▶ [Data shown]
-- Opening Marker --

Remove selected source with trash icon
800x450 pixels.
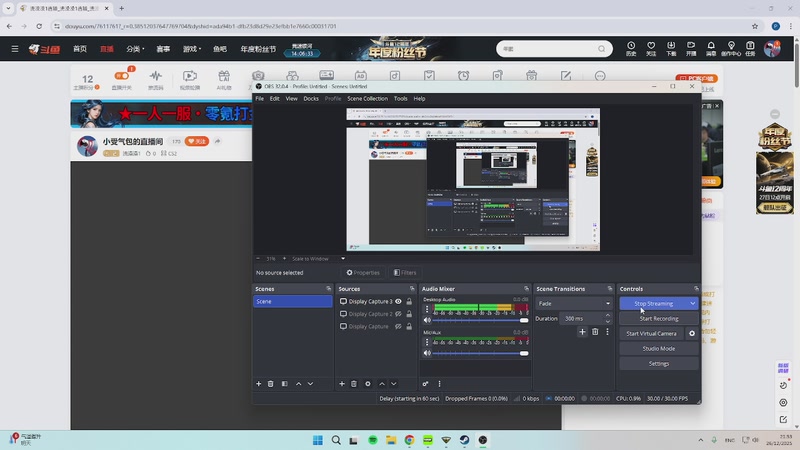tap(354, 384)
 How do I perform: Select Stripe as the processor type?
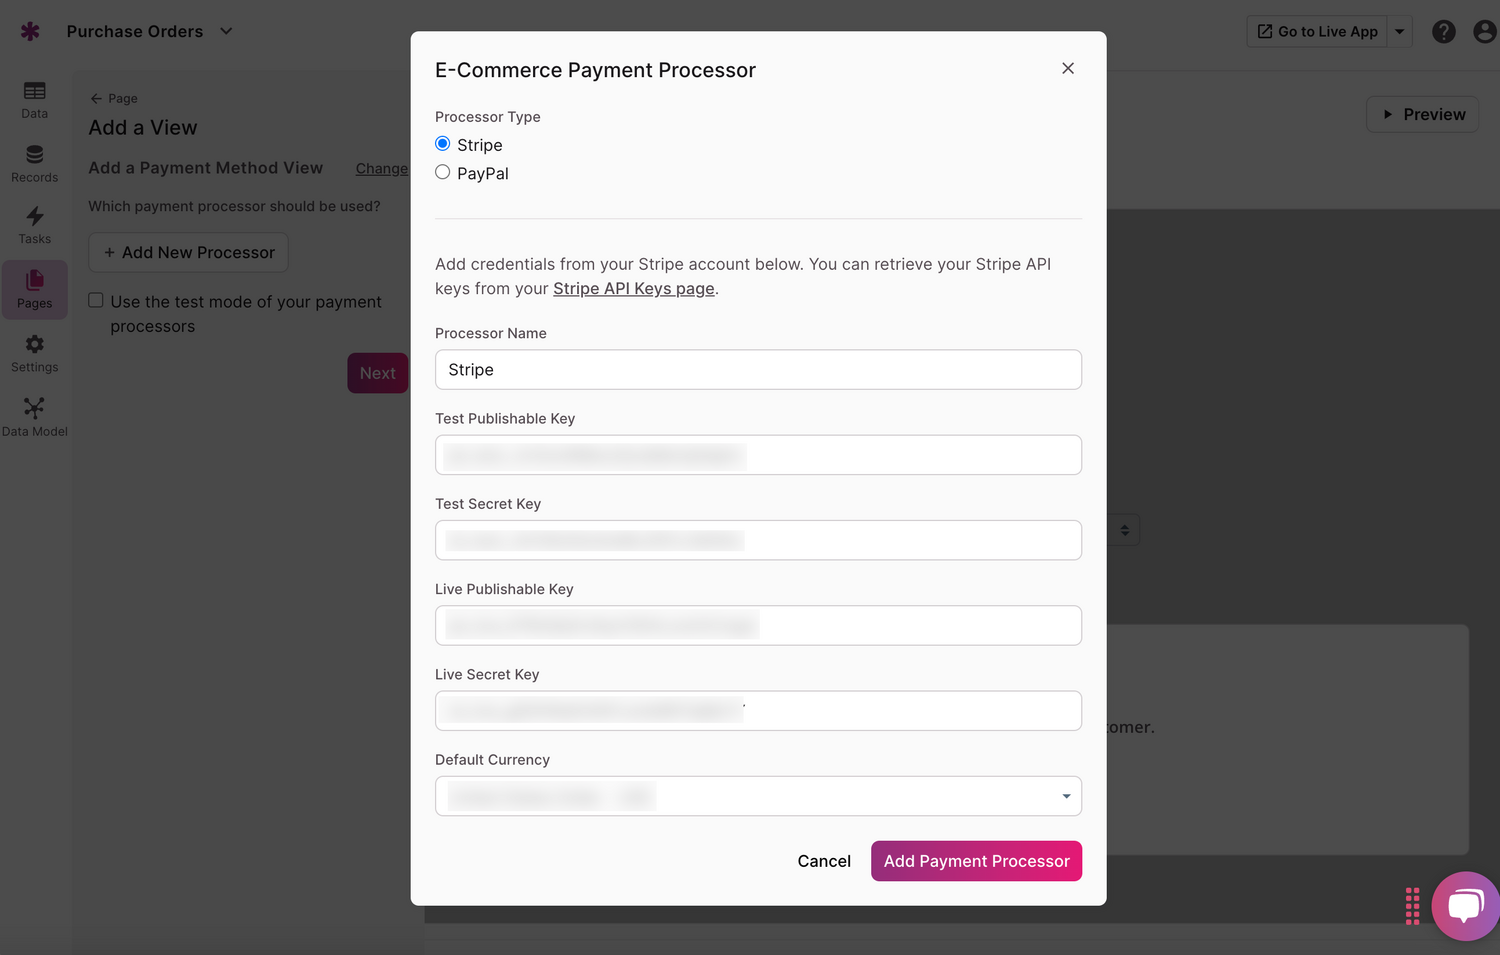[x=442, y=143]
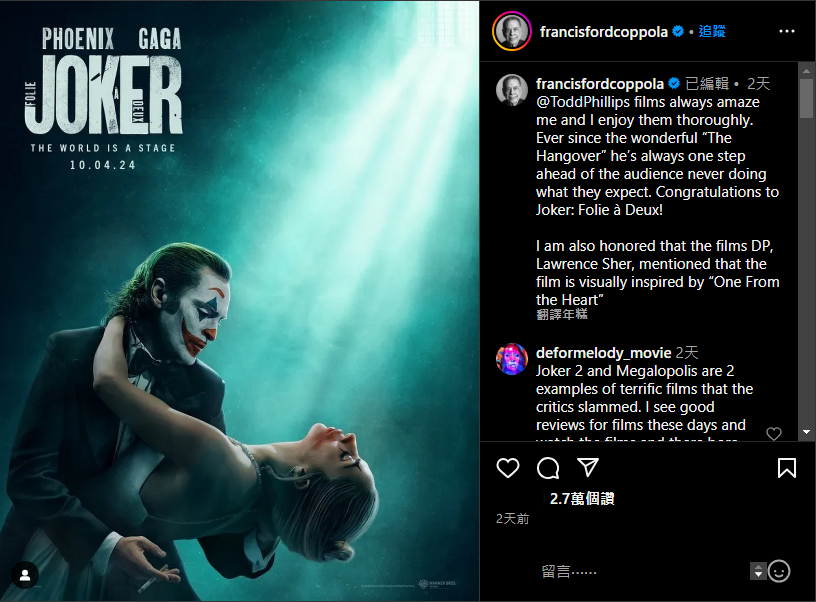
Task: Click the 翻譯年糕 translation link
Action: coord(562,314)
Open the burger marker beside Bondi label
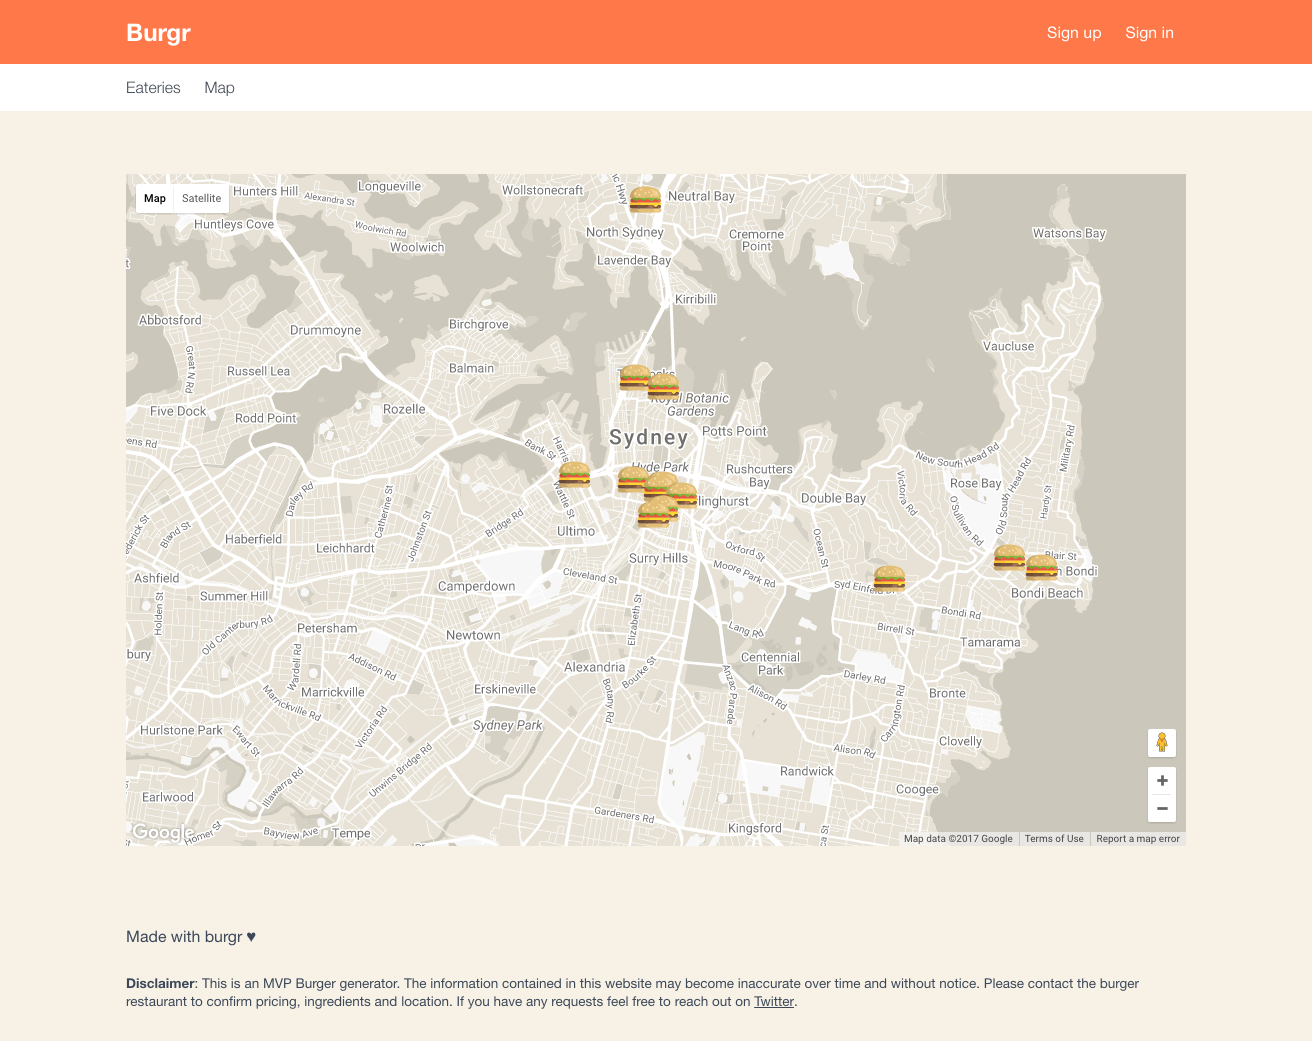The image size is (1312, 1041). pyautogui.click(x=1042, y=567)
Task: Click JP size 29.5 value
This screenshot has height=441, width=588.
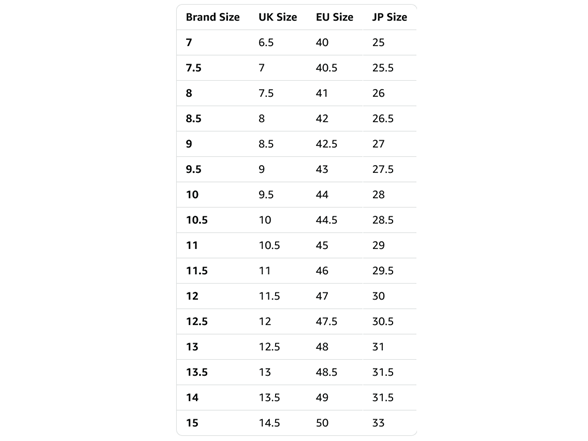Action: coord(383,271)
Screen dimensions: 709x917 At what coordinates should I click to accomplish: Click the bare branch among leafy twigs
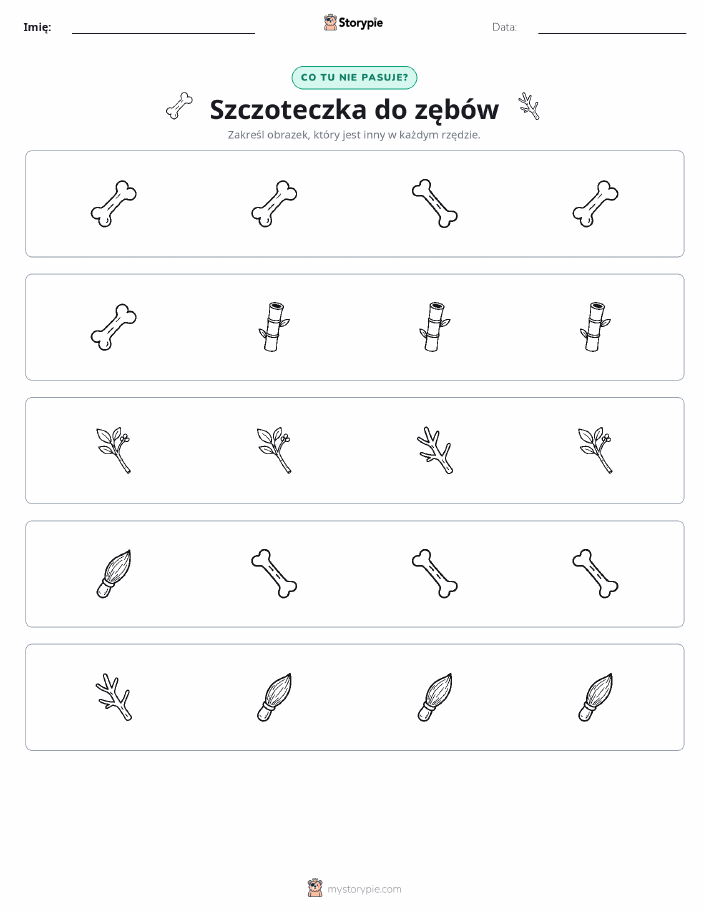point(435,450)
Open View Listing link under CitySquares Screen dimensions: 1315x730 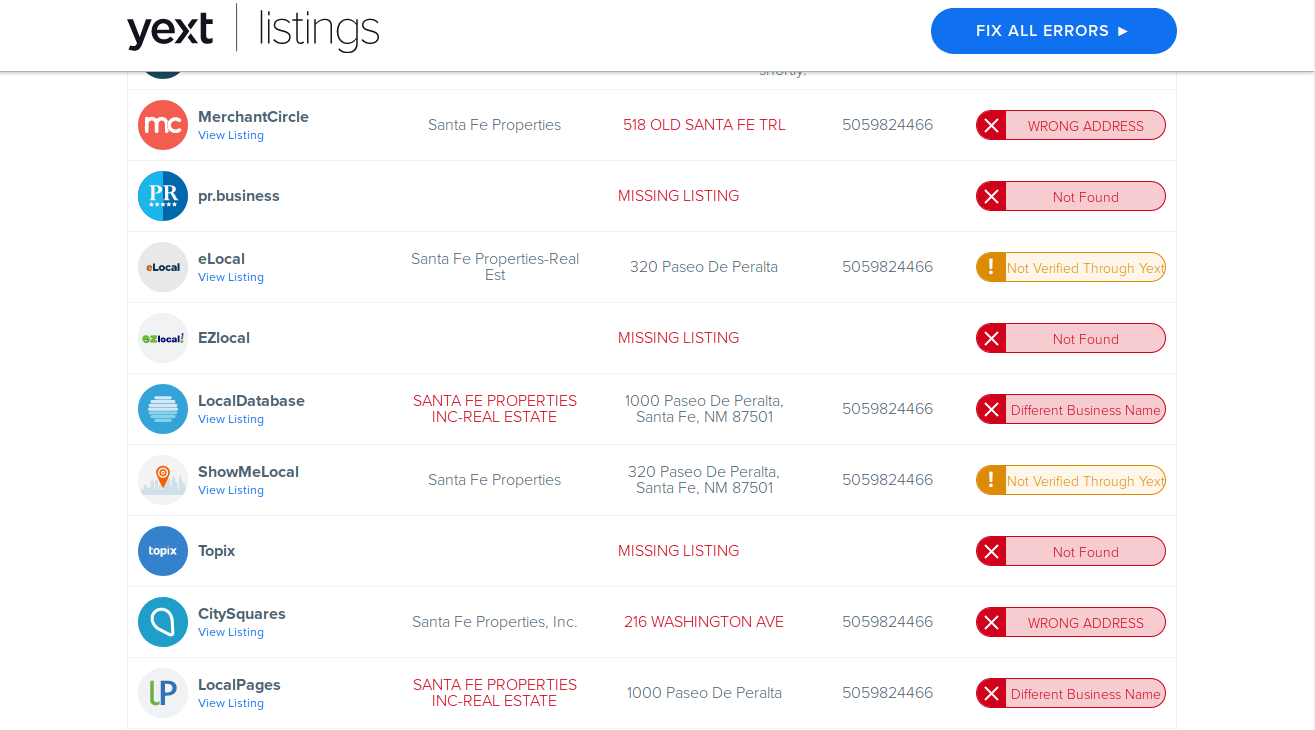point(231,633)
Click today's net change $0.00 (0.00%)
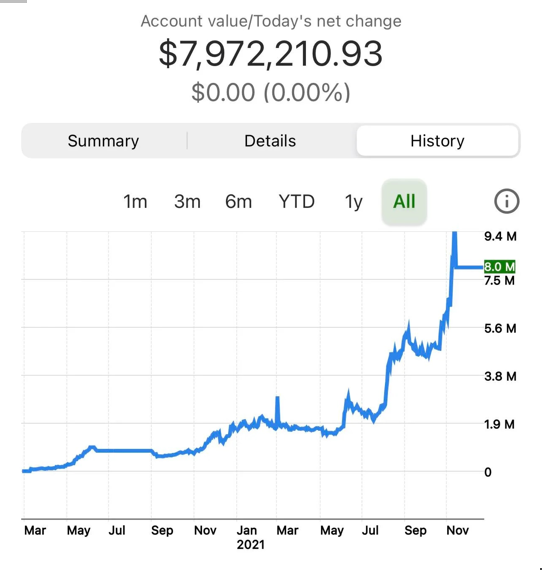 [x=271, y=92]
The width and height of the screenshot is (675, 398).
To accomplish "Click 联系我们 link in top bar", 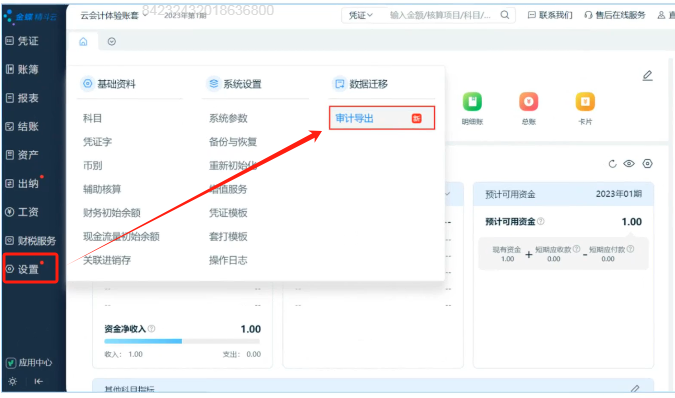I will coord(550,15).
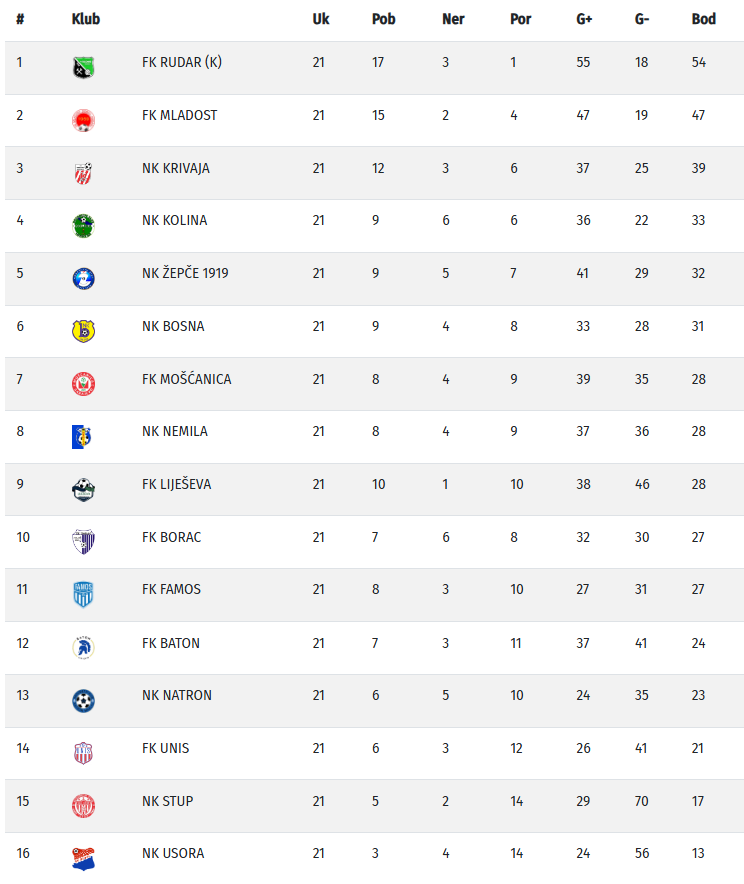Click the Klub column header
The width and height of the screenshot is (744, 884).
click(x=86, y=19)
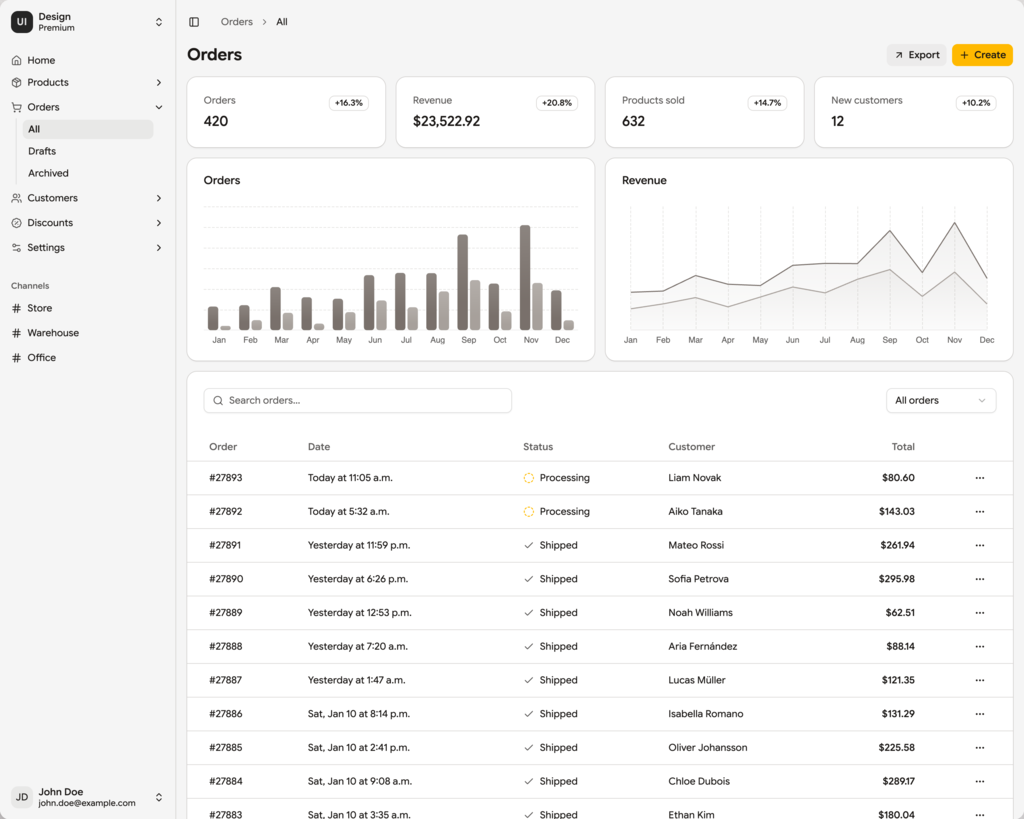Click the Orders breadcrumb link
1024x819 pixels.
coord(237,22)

-- Closing Marker --

▶ [Exercise]
Pictures are to be omitted; otherwise, every line from the first line of the listing through the line containing "Task: Click JP size 29.5 value" must be reproduced exactly, both ends included.

▶ [Answer for the task]
Remove selected source with trash icon
800x450 pixels.
tap(354, 384)
 How do I perform: Select Stripe as the processor type?
[x=442, y=143]
Task: Click the 翻譯年糕 translation link
Action: coord(562,314)
Open the burger marker beside Bondi label
The image size is (1312, 1041). pyautogui.click(x=1042, y=567)
Task: Click JP size 29.5 value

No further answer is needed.